Wenn Du Dich für Computergeschichte interessierst, lohnt sich ein Blick ins Oldenburger Computer-Museum ganz besonders. Das Museum gehört zu den Orten, die nicht laut auftreten müssen, um Eindruck zu hinterlassen und bietet ab April eine Sonderausstellung unter dem Motto „50 Jahre Apple Computer“. Seit vielen Jahren wird dort Technik nicht nur ausgestellt, sondern lebendig gehalten. Geräte stehen nicht hinter Glas, sondern oft betriebsbereit auf Tischen – so, wie sie früher tatsächlich genutzt wurden.

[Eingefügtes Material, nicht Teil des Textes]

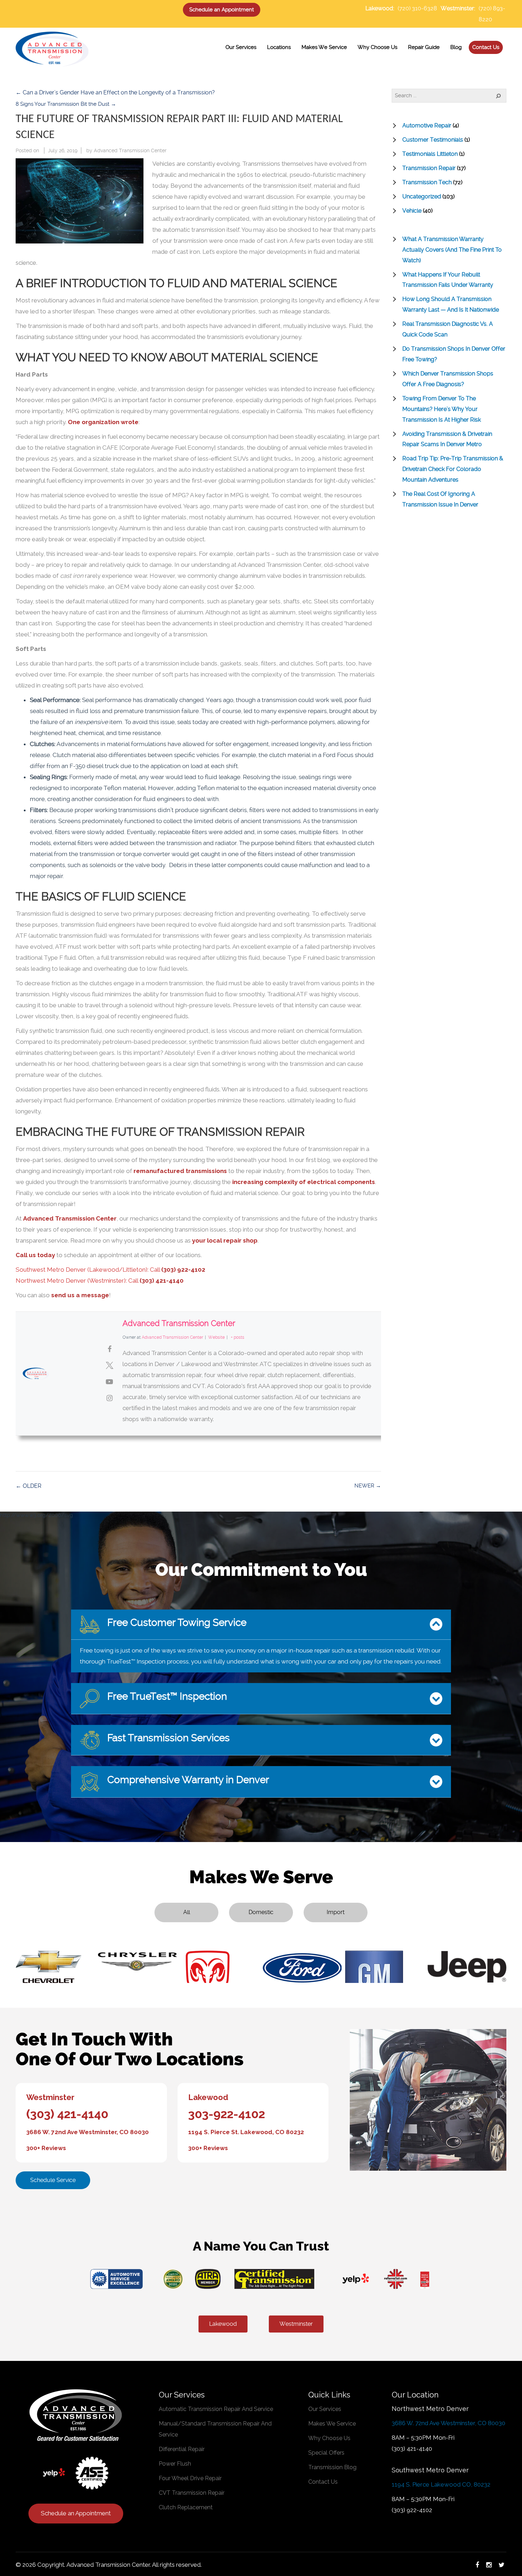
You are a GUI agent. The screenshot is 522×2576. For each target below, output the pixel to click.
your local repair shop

Gerade das macht den Unterschied. Du siehst dort nicht einfach alte Computer, sondern Du bekommst ein Gefühl dafür, wie sich Arbeiten, Spielen und Denken mit diesen Maschinen angefühlt hat. Von frühen Heimcomputern über klassische Bürorechner bis hin zu besonderen Einzelstücken ist alles vertreten – sorgfältig gesammelt, gepflegt und vor allem verständlich eingeordnet.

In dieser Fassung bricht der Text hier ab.